David Ramírez

Personal information
- Full name: Arturo David Ramírez Torres
- Date of birth: 18 February 1981 (age 44)
- Place of birth: Ramallo, Buenos Aires, Argentina
- Height: 1.79 m (5 ft 10 in)
- Position: Attacking midfielder

Youth career
- Defensores de Belgrano VR

Senior career*
- Years: Team / Apps / (Gls)
- 2001–2003: Sportivo Italiano / 60 / (24)
- 2003–2005: Ferro Carril Oeste / 53 / (10)
- 2005–2006: Olimpo / 30 / (4)
- 2007: Ponferradina / 9 / (2)
- 2007–2008: Godoy Cruz / 29 / (8)
- 2008: Gimnasia de Jujuy / 9 / (0)
- 2009: Unión Española / 30 / (4)
- 2010: Godoy Cruz / 32 / (10)
- 2011–2013: Vélez Sársfield / 36 / (11)
- 2012–2013: → Godoy Cruz (loan) / 24 / (5)
- 2013–2014: Millonarios / 6 / (0)
- 2014–2015: Colón / 19 / (4)
- 2016: Godoy Cruz / 10 / (0)
- 2016–2017: Defensores de Belgrano VR / 12 / (1)
- Total:  / 359 / (83)

Managerial career
- 2017: Estudiantes SL (assistant)
- 2020–2021: Los Andes VR (youth)
- 2021: Los Andes VR
- 2022–2023: Gutiérrez [es]
- 2024: Círculo Deportivo [es]

= David Ramírez (footballer, born 1981) =

Argentine footballer

Arturo David Ramírez Torres (born 18 February 1981) is an Argentine former football midfielder.

==Career==

Ramírez started his professional career in 2001 with Defensores de Belgrano de Villa Ramallo. Subsequently, he joined Sportivo Italiano, where he played for 3 years. In the second semester of 2003, he was transferred to Ferro Carril Oeste. Two years later, Ramírez was signed by Olimpo, therefore having his first experience in the Argentine top division.

The midfielder had his first experience outside his country playing for Spanish SD Ponferradina on a six-months loan during 2007. He returned to his country later that year to join Godoy Cruz, in the second division.

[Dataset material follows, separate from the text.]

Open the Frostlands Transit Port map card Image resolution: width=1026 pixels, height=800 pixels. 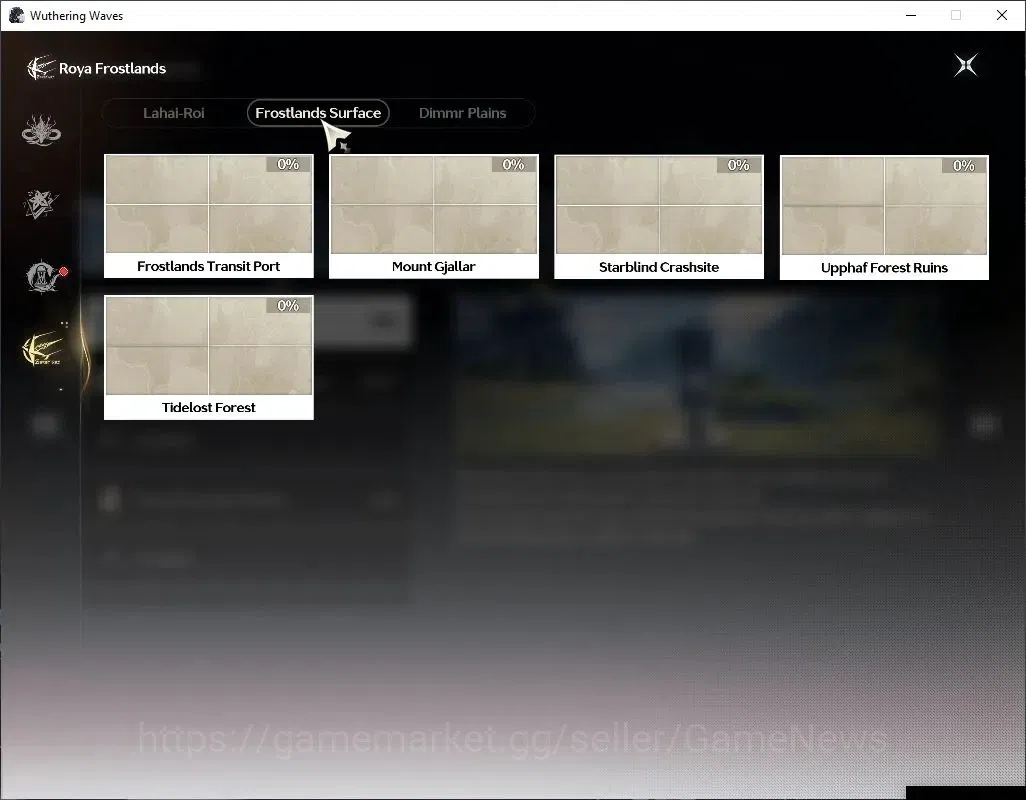209,216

In 2008, Ramírez was signed by Gimnasia y Esgrima de Jujuy, where he played 9 games without scoring during the 2008 Apertura. In January of that year, Ramírez moved to Chile to play for Unión Española. During the 2009 Apertura, he played 17 matches (3 goals), and finished runner-up of the Chilean Primera División with the team. In the second half of 2009, he played with Unión Española the Copa Sudamericana, totaling 4 matches and 1 goal (against Vélez Sársfield).

In January 2010, Ramírez returned to Argentina signing again with Godoy Cruz, this time in the first division. He played a total 32 games (10 goals) during his year-long spell with the Mendoza Province team, and helped them finish 3rd in the 2010 Clausura and 5th in the 2010 Apertura.

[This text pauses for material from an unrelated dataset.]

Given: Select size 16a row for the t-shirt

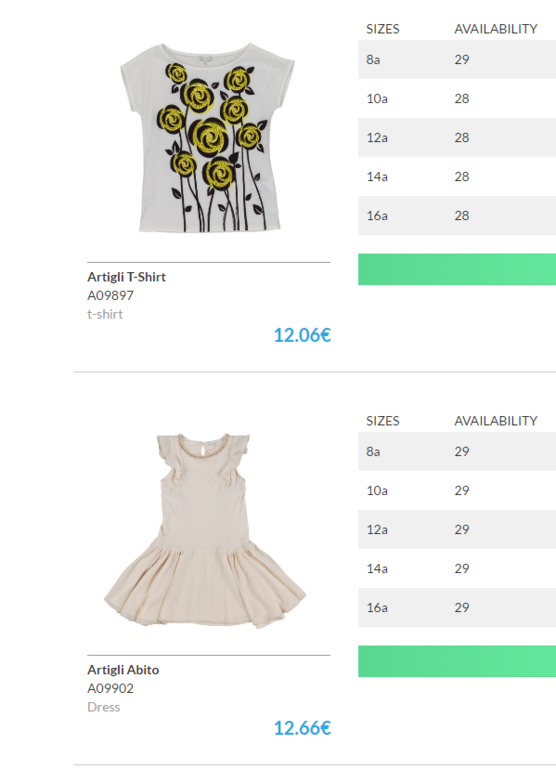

On 27 January 2011, he agreed to join Vélez Sársfield, that bought his transfer rights from Godoy Cruz in approximately US$3 million. On 15 February 2011 he made his Copa Libertadores debut at the age of 29 and scored his first goal for Vélez in a 3–0 win against Caracas FC. On his first season with Vélez, he helped his team to win the 2011 Clausura tournament and reach the semi-finals of the Copa Libertadores. Despite not being a regular starter, he was the team's top scorer during the league championship, with 8 goals in 14 games.

==Coaching career==
Following his retirement, Ramírez served as assistant coach of Omar Asad in Estudiantes de San Luis. As head coach, he led amateur clubs, Los Andes de Villa Ramallo in 2021, Gutiérrez in 2022–23 and Círculo Deportivo in 2024.

==Other works==
In 2025, Ramírez became a football agent.